Com’è noto, l’Ordinamento Penitenziario all’Art. 18 c. 2 prevede che “Particolare favore viene accordato ai colloqui con i familiari” mentre il Regolamento di Esecuzione Penitenziaria all’Art. 37 c. 10 prevede che “Il colloquio ha la durata massima di un’ora. In considerazione di eccezionali circostanze, è consentito di prolungare la durata del colloquio con i congiunti o i conviventi. Il colloquio con i congiunti o conviventi è comunque prolungato sino a due ore quando i medesimi risiedono in un comune diverso da quello in cui ha sede l’Istituto, se nella settimana precedente il detenuto o l’internato non ha fruito di alcun colloquio e se le esigenze e l’organizzazione dell’Istituto lo consentono. ….”.

L’Art. 41 bis O.P. citato nulla stabilisce sulla durata massima del colloquio tra familiari e detenuto: il parametro di riferimento della norma è comunque rappresentato dalle normali regole di trattamento dei detenuti. Per tale motivo, il detenuto che intenderà ottenere il prolungamento dell’orario di colloquio con i propri familiari sino a due ore, potrà presentare apposita richiesta al Direttore dell’Istituto Penitenziario ove si trova ristretto. Nell’istanza (vds. fac-simile disponibile alla fine di questa pagina) andranno indicati i motivi per i quali si chiede il prolungamento della durata del colloquio altrimenti si correrà il rischio di vedersela respinta. Uno dei motivi più importanti, da evidenziare, è l’eccessiva lontananza dal luogo di residenza dei propri familiari con quello del luogo di detenzione, una circostanza che – il più delle volte – anche per difficoltà di natura economica, impedisce di poter effettuare ogni mese il colloquio mensile cui si ha diritto.

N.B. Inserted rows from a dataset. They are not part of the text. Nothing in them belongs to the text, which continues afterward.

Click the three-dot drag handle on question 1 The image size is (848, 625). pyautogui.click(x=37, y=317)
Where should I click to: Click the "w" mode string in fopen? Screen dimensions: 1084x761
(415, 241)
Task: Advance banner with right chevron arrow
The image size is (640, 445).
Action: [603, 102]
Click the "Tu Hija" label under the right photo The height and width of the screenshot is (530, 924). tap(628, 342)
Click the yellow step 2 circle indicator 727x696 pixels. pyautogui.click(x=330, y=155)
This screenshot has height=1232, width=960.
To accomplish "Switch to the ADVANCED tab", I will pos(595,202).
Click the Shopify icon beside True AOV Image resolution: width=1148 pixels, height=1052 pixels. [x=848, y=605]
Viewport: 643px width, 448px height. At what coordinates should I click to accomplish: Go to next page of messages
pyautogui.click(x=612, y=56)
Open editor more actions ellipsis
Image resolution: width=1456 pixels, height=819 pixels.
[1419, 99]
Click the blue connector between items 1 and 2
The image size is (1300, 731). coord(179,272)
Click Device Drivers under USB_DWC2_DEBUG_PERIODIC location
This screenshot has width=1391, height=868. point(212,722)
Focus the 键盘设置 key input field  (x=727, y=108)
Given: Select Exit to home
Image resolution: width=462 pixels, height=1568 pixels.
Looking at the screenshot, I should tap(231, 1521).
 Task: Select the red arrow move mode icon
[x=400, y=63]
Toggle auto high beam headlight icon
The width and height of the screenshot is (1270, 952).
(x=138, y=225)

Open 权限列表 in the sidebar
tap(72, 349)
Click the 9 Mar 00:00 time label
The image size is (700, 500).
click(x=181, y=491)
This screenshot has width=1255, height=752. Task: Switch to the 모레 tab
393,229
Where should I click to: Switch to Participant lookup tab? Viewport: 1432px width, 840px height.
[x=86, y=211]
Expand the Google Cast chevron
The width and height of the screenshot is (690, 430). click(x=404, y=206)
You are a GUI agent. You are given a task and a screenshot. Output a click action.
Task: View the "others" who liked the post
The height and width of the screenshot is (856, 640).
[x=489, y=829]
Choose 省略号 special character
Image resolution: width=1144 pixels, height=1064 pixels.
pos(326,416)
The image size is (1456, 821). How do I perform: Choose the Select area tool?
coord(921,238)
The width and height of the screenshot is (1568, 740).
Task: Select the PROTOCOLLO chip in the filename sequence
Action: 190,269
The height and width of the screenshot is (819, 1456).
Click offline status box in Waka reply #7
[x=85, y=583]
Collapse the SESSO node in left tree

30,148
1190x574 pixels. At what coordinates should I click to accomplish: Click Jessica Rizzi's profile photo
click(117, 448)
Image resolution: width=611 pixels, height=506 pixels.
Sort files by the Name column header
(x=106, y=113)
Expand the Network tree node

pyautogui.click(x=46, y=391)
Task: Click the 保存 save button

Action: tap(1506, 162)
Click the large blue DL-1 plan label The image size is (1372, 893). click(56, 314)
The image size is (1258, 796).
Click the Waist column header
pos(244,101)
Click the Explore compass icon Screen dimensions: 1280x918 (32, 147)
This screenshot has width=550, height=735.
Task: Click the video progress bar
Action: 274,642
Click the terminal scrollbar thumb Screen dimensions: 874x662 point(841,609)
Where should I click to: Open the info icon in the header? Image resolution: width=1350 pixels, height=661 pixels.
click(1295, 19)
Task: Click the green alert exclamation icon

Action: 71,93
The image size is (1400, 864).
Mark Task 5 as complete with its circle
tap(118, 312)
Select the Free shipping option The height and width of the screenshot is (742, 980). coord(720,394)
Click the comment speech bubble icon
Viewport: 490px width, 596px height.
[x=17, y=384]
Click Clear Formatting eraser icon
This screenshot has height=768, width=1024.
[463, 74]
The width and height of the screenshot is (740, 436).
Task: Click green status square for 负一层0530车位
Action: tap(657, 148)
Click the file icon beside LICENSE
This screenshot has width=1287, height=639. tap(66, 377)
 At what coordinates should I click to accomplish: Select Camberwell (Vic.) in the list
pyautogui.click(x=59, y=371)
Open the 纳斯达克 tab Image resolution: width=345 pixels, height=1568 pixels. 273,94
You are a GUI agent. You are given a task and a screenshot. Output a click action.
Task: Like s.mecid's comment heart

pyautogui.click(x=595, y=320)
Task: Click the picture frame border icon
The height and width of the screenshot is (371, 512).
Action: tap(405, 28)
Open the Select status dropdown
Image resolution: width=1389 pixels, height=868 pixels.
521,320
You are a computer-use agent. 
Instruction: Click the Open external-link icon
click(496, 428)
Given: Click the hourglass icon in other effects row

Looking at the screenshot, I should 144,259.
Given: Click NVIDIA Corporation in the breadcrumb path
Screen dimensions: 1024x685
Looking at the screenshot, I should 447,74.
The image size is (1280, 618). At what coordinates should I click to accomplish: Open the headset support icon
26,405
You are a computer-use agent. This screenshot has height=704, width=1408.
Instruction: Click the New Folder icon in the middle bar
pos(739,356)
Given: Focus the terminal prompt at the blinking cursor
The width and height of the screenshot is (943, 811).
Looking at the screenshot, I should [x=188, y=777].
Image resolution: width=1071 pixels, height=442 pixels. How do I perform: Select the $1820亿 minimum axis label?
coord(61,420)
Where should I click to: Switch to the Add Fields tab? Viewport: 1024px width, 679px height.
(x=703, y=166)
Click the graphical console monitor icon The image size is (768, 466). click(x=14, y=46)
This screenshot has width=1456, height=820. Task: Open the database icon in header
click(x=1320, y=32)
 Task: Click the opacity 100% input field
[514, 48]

Il Direttore dell’Istituto Penitenziario, a norma dell’Art. 75 c. 4 del Regolamento di Esecuzione Penitenziaria, “nel più breve tempo possibile” deve informare il detenuto che ha presentato l’istanza “dei provvedimenti adottati e dei motivi che ne hanno determinato il mancato accoglimento”.

Contro la determinazione del Direttore, il detenuto personalmente o il suo difensore di fiducia, ai sensi degli Artt. 35 bis e 69 c. 6 lett. b) dell’Ordinamento Penitenziario, entro 10 giorni dalla comunicazione del provvedimento, può presentare reclamo giurisdizionale al Magistrato di Sorveglianza territorialmente competente.

Nel caso di rigetto da parte del Magistrato di Sorveglianza può essere proposto, nel termine di 15 giorni dalla data di notifica o comunicazione dell’avviso di deposito della decisione stessa, reclamo al Tribunale di Sorveglianza territorialmente competente.

Nell’ipotesi in cui anche quest’ultimo rigettasse, nel termine di 15 giorni dalla notificazione o comunicazione dell’avviso di deposito della decisione stessa, può essere proposto reclamo alla Corte Suprema di Cassazione per violazione di legge.